Que as redes sociais são o inferno na terra, isso a gente já sabe. Você pode perder o seu dia e noite e madrugada inteiros assistindo, curtindo, chamando alguém de linda e maravilhosa ou batendo boca com desconhecidos, entre outras coisas irrelevantes para a sociedade. Em apenas 3,1415926% dos casos, você vai aprender alguma coisa, e nem sempre útil.
Mas diante desse mundo invertido, o fenômeno mais curioso e inexplicável são os influencers e os seus influenciados. Quem são, de onde vêm, do que se alimentam? De onde sai tanto dinheiro que essa gente esfrega na nossa cara, como se todo mundo pudesse magicamente comprar aquele carro, aquela bolsa ou ter aquela pele cheia de peeling e botox apenas comprando o creme Jujuba Plus Gold de procedência duvidosa?
Pra começar, existem castas, claro, no reino dos influencers.
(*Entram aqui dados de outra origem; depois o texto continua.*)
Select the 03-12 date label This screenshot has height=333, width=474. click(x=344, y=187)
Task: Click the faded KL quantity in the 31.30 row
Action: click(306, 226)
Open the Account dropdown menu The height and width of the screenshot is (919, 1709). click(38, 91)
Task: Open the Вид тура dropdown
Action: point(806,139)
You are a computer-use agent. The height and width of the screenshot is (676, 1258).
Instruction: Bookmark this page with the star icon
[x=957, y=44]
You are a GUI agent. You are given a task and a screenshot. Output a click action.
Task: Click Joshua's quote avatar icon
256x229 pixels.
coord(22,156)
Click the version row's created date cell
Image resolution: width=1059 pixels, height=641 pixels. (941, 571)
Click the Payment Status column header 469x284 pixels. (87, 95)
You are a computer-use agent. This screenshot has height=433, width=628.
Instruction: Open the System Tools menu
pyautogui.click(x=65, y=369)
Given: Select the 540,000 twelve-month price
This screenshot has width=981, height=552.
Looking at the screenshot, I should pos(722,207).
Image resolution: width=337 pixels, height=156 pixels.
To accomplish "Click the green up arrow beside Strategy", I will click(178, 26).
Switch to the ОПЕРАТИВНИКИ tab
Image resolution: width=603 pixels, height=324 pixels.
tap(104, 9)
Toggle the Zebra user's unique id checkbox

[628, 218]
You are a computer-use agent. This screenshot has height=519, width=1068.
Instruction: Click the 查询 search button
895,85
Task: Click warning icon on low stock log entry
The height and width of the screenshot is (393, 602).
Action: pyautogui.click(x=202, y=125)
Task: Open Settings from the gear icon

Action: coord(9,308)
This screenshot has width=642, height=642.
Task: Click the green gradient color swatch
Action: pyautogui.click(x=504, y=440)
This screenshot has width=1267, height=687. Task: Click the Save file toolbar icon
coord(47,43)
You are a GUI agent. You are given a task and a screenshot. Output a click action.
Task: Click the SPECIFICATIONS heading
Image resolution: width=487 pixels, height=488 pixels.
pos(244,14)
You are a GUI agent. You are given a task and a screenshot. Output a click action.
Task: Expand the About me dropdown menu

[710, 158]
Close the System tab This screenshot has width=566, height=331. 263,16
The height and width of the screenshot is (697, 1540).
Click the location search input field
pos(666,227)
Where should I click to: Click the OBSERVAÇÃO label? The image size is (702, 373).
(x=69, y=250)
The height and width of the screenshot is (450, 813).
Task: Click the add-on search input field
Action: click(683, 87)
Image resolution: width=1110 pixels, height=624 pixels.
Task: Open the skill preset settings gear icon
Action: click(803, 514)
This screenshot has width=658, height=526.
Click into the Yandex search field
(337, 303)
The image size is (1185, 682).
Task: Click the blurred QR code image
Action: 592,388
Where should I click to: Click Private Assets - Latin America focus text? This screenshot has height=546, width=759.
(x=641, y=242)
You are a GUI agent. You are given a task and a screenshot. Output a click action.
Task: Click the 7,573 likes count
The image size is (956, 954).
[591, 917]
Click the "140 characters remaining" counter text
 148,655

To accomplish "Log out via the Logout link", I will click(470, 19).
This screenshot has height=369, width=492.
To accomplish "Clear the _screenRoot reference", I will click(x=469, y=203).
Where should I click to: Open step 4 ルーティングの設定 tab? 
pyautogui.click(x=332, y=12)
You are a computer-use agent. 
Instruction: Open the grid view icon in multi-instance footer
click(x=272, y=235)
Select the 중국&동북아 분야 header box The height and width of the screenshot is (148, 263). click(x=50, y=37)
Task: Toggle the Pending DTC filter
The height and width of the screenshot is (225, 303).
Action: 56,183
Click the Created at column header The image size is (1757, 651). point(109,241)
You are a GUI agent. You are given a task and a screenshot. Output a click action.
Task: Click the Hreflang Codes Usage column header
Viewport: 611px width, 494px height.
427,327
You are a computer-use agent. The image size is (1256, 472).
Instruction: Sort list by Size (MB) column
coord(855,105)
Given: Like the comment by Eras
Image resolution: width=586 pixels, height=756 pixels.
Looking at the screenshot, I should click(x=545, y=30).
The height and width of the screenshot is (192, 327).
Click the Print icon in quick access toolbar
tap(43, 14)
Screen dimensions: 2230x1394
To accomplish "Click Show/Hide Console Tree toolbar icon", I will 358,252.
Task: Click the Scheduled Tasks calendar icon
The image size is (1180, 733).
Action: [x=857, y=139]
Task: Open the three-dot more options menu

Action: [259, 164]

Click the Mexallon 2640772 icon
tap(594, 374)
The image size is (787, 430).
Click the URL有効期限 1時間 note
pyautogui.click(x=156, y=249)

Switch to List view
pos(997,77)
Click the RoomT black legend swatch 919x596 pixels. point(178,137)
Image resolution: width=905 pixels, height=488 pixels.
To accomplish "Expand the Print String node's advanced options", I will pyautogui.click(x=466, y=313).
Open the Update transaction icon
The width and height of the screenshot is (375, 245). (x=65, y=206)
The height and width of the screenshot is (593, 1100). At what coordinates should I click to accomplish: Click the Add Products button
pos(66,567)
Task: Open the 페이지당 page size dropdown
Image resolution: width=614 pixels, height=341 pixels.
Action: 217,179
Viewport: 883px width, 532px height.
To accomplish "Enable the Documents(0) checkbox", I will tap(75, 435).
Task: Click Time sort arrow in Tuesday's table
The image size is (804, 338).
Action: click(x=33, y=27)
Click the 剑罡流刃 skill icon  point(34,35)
Tal qual na Idade Média, no quase topo da pirâmide está a realeza, aqueles com milhões de seguidores orgânicos – sem os agrotóxicos do impulsionamento ou perfis falsos, em teoria. Tem a corte, aqueles que puxam o saco da realeza e querem ter todo prestígio e poder dos nobres, mas são apenas caçadores de likes e seguidores. Embaixo de tudo e sustentando esse castelo de cartas toda, adivinha? Sim, queridos, nós, as pessoas, melhor, os influenciados. Não pense que esqueci do topo da pirâmide não, lá está o clero, o Santo Graal, os verdadeiros e silenciosos donos do jogo todo: as redes, que lucram por tudo quanto é lado, das propagandas à venda dos nossos dados.
Mas é a ideia dessa gente, de pensar que podem influenciar alguém com qualquer bobagem, que me espanta. Me espanta mais ainda que às vezes funciona, e uma idiotice sem tamanho viraliza. E quando se pensa que nada pode ir mais baixo, vem uma lacração, um barraco, um falso bafão ou um cancelamento. Tudo para engajar.
Alguns desses pseudo-influencers do baixíssimo clero, além de vazios, são uns chupins mal-intencionados. E não estou falando dos coachs mágicos, vendedores de ouro de tolo e criadores de milionários, esses são a escória do mundo digital, de quem quero falar em outra ocasião com muita gana e dados.
Voltando aos influencers falcatruas, uma amiga que tinha um café numa turística cidade da Serra Gaúcha já teve que aturar influencer luxando de casaco de pele no verão, pedindo café (veja bem, café) de graça pra fazer uma live que poderia trazer mais turistas de casacos de pele da sua excursão para o negócio. Uma oportunidade de investimento imperdível, tudo a preço de café. Sim, porque o objetivo de quem tem um café é servir cafezes de graça para influencers. Você leu certo, e cafezes é um tipo de café especial, elaborado com os restos estomacais de quem dá o sangue pra servir bem os clientes.
Corta. Novo cenário, onde anos se passaram, e já com novos donos, outro influencer surge no mesmo café, fazendo uma live sem pedir licença, mas pedindo café de grátis. Quando recebe a conta do cafezinho, sai sem pagar, fala mal do negócio, pede o cancelamento e sentencia como o pior café da cidade.
Esse comportamento não é novo e só tem piorado. Felizmente, a resistência existe, como no caso de 2018, quando um dono de hotel de Dublin viralizou ao expor uma youtuber que queria se hospedar de graça em troca de bons reviews, e baniu todos os youtubers pedinchões dos seus estabelecimentos – sim, além do hotel, ele tem um café.
Eu poderia usar a palavra chantagem, mas realmente acho que chinelagem digital descreve melhor o que estamos vivendo. Não é nem mais publicidade, nem merchandising, nem troca, é o submundo dos 15 segundos de fama e o poder que a gente dá pra essa gente. Estamos dando palco pra muito mais malucos que em qualquer outra época, e o nosso afastamento da realidade não é mais um perigo e sim um fato.
Admiro e sigo muita gente, na vida real e pelas redes, mas estou cada vez mais seletiva. Se for pra viver da péssima influência de influentes toscos, prefiro que me cancelem logo, por favor.